Help my growing baby develop in the 40th week of pregnancy

It’s week 40 of pregnancy. Continue to give your growing baby the proper nutrition and stimulation.

What’s happening in the 40th week of pregnancy?

Your growing baby’s vision is still developing. 

Your growing baby may be familiar with your voice thanks to all the talking and singing you’ve been doing over your pregnancy period. The attachment between the mother and the child begins in utero (in the womb).i

Your growing baby may weigh between 7.6 pounds (3.5 kilograms) and measure 20.6 inches (51 centimeters).ii

What can I expect in the 40th week of pregnancy?

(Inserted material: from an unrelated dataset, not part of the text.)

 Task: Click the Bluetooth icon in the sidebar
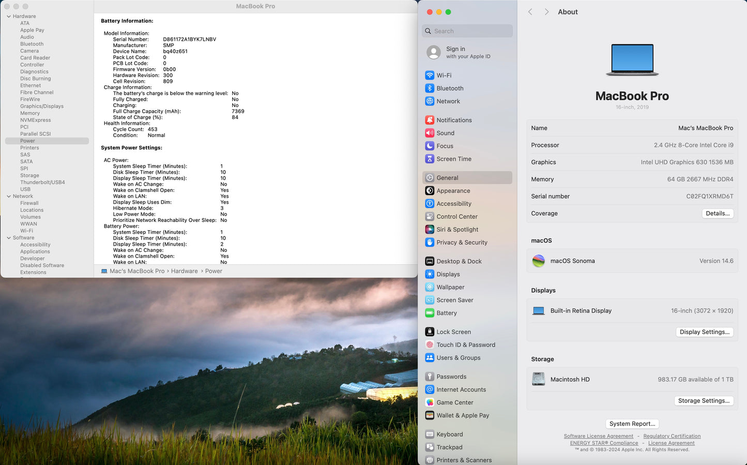[x=430, y=88]
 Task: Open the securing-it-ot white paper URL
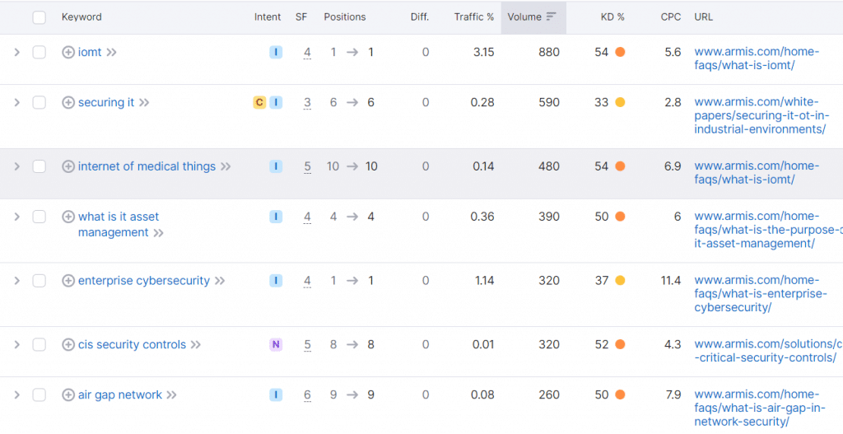pyautogui.click(x=761, y=115)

Some growing babies might still be in the womb in week 40iii.Support your pregnancy and growing baby’s health this week by resting and conserving energy for labor.

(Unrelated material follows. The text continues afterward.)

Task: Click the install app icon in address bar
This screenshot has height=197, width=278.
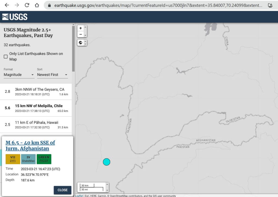Action: tap(270, 5)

What can you do to support your pregnancy?

Continue to provide your growing baby with DHA through your diet, to support his or her brain and eye development, as well as other nutrients like iron, zinc, choline and folate to support physical growth. Check with your doctor that your growing baby is indeed in a head-down position by now. If he or she isn’t, and doesn’t turn over the next couple of weeks, discuss with your doctor the next steps. 

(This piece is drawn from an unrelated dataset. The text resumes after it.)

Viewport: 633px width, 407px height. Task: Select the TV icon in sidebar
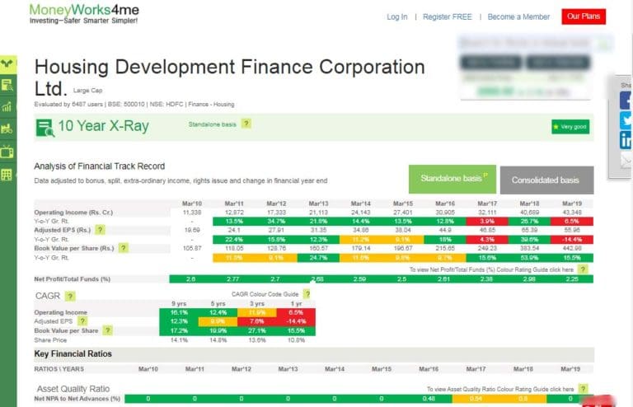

This is the final week of your pregnancy and you are about to embark on a beautiful and exciting new journey. All the many ways you have been bonding with your growing baby throughout your pregnancy have undoubtedly set a strong foundation for your growing baby’s holistic development through his or her life.iv




i.   Sullivan, Regina, Perry, Rosemarie, Sloan, Aliza, Kleinhaus, Karine & Burtchen, Nina (2011). Infant bonding and
     attachment to the caregiver: Insights from basic and clinical science. Clin Perinatol, 38(4): 643–655.
ii   Curtis, G. B., & Schuler, J. (2016). Your Pregnancy Week by Week (8th ed.). Philadelphia, PA: Da Capo Press.
iii  How accurate are 'due dates'? Retrieved 31 May 2017 from, & You and
     your baby at 33-36 weeks pregnant. Retrieved 31 May 2017 from,
iv  Van den Bergh, B. (1990). The influence of maternal emotions during pregnancy on fetal and neonatal behavior.
     Journal of Prenatal & Perinatal Psychology and Health, 5(2), 119-130.